If I were to try to construct some repertoire model of him (e.g. signalling intellectual superiority by contradicting the alphas, seems like a standard contrarian mindset), it might be a good match. But frankly: Why care, his points should stand or fall on their own merit, regardless of why he chose to make them.
He raised some excellent points regarding e.g. Solomonoff induction that I've yet to see answered, (e.g. accepting simple models with assumed noise over complex models with assumed less noise, given the enourmously punishing discounting for length that may only work out in theoretical complexity class calculations and Monte Carlo approximations with a trivial solution) and while this is a CS dominated audience, additional math proficiency should be highly sought after -- especially for contrarians, since it makes their criticisms that much more valuable.
Is he a consistent fountain of wisdom? No. Is anyone?
I will not defend sockpuppet abuse here, though, that's a different issue and one I can get behind. Don't take this comment personal, the sentiment was spawned from when he just had 2 known accounts but was already met with high levels of "do not feed!", your comment just now seemed as good a place as any to voice it.
He raised some excellent points regarding e.g. Solomonoff induction that I've yet to see answered
Can you link to the original post or comment? Your restatement of whatever he wrote is not making much sense to me.
My friend, hearing me recount tales of LessWrong, recently asked me if I thought it was simply a coincidence that so many LessWrong rationality nerds cared so much about creating Friendly AI. "If Eliezer had simply been obsessed by saving the world from asteroids, would they all be focused on that?"
Obviously one possibility (the inside view) is simply that rationality compels you to focus on FAI. But if we take the outside view for a second, it does seem like FAI has a special attraction for armchair rationalists: it's the rare heroic act that can be accomplished without ever confronting reality.
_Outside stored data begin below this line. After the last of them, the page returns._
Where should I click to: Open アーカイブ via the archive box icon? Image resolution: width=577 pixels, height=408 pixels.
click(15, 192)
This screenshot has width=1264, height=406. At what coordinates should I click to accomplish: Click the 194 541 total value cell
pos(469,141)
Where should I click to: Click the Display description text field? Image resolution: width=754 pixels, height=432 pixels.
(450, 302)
After all, if you want to save the planet from an asteroid, you have to do a lot of work! You have to build stuff and test it and just generally solve a lot of gritty engineering problems. But if you want to save the planet from AI, you can conveniently do the whole thing without getting out of bed.
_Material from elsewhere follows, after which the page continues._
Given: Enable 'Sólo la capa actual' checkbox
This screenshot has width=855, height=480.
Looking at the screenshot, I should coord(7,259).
Indeed, as the Tool AI debate as shown, SIAI types have withdrawn from reality even further. There are a lot of AI researchers who spend a lot of time building models, analyzing data, and generally solving a lot of gritty engineering problems all day. But the SIAI view conveniently says this is all very dangerous and that one shouldn't even begin to try implementing anything like an AI until one has perfectly solved all of the theoretical problems first.
Obviously this isn't any sort of proof that working on FAI is irrational, but it does seem awfully suspicious that people who really like to spend their time thinking about ideas have managed to persuade themselves that they can save the entire species from certain doom just by thinking about ideas.